7.4. Metabolomics

Provides functionality to interact with metabolomics datasets and search MINE databases for metabolomics hits.

class minedatabase.metabolomics.MetabolomicsDataset(name: str, adducts: Optional[List[str]] = None, known_peaks: Optional[List[Peak]] = None, unknown_peaks: Optional[List[Peak]] = None, native_set: Set[str] = {}, ppm: bool = False, tolerance: float = 0.001, halogens: bool = False, verbose: bool = False)

A class containing all the information for a metabolomics data set.

annotate_peaks(db: MINE, core_db: MINE) → None

This function iterates through the unknown peaks in the dataset and searches the database for compounds that match a peak m/z given the adducts permitted.

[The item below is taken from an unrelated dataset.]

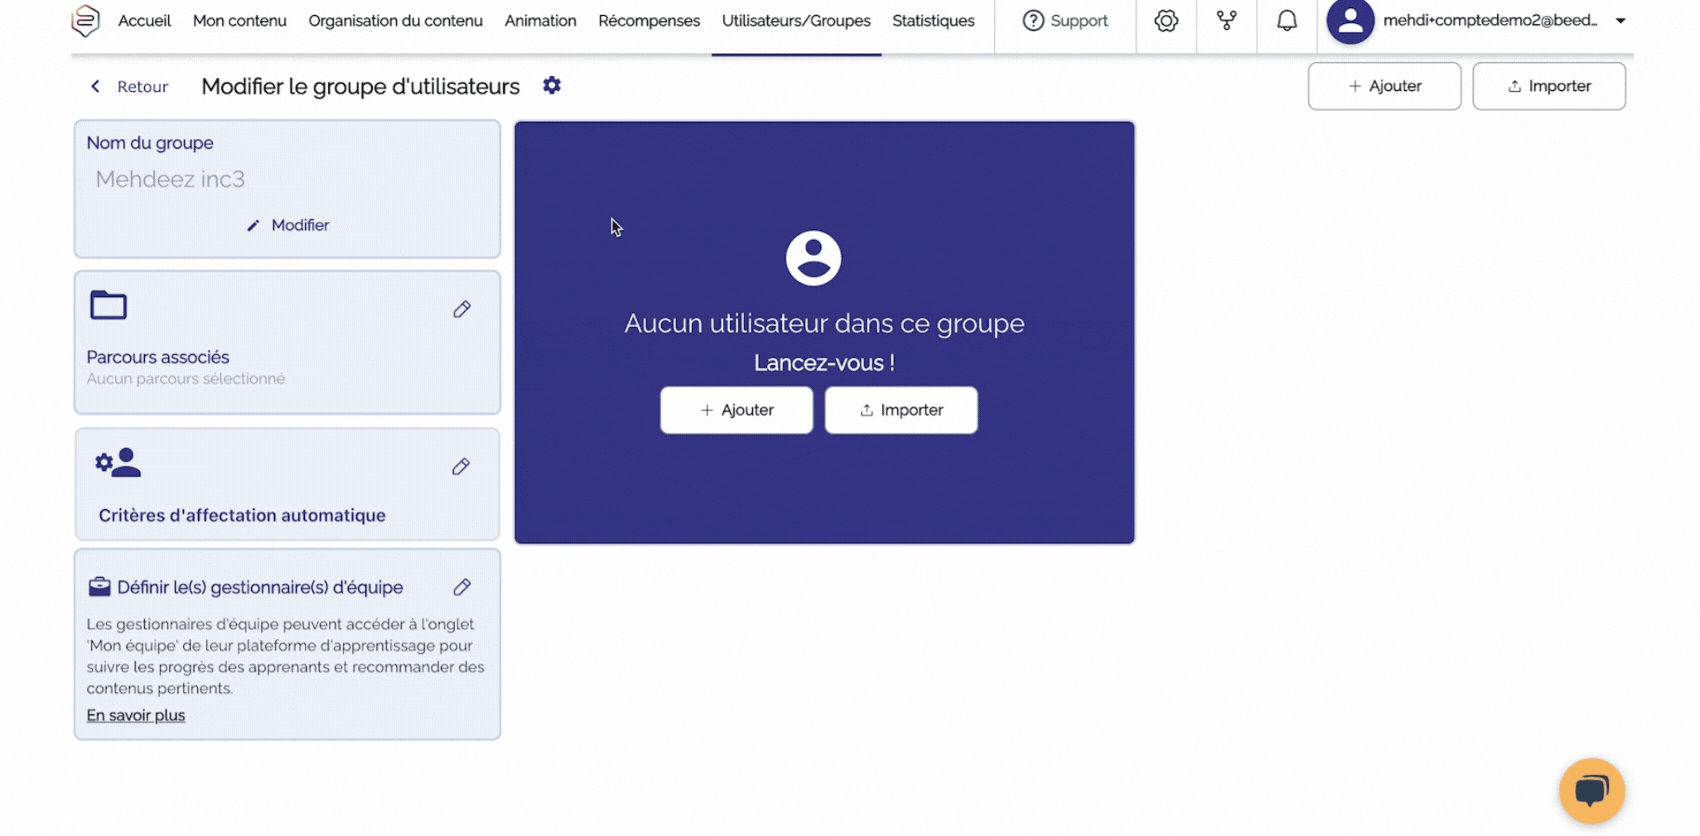Click Ajouter button in top right
The image size is (1700, 836).
1384,86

Statistics on the annotated data set are printed.

Parameters

dbMINE: MINE database.
core_dbMINE: Core database containing spectra info.

check_product_of_native(cpd_ids: List[str], db: MINE) → List[str]: Filters list of compound IDs to just those associated with compounds produced from a native hit in the model (i.e. in native set).

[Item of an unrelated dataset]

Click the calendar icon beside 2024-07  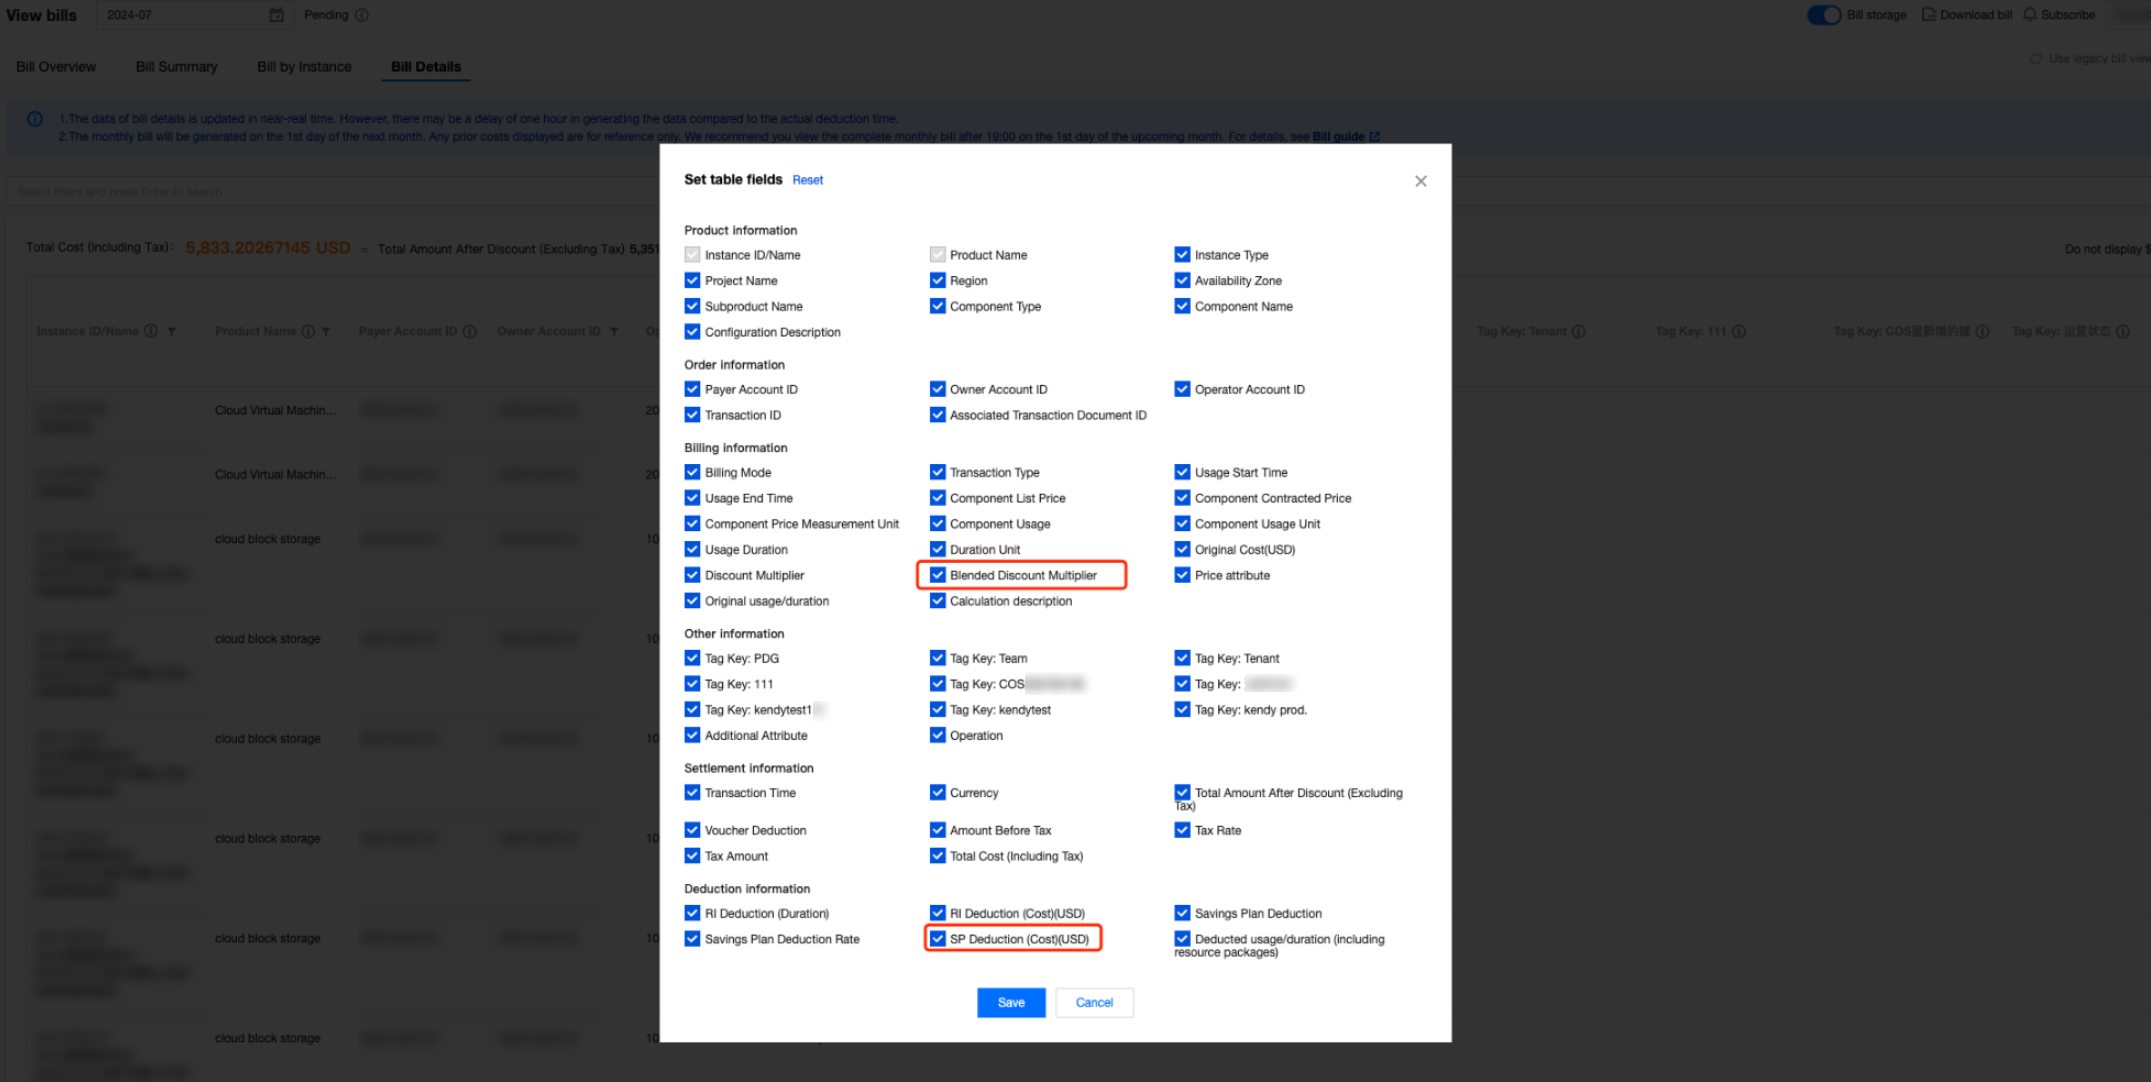277,15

enumerate_possible_masses(tolerance: float) → None

Generate all possible masses from unknown peaks and list of adducts. Saves these mass ranges to self.possible_ranges.

Parameters

tolerancefloat: Mass tolerance in Daltons.

find_db_hits(peak: Peak, db: MINE, core_db: MINE, adducts: List[Tuple[str, float, float]]) → None

This function searches the database for matches of a peak given adducts and updates the peak object with that information.

Parameters

peakPeak: Peak object to query against MINE compound database.
dbMINE: MINE database to query.
adductsList[Tuple[str, float, float]]: List of adducts. Each adduct contains three values in a tuple: (adduct name, mass multiplier, ion mass).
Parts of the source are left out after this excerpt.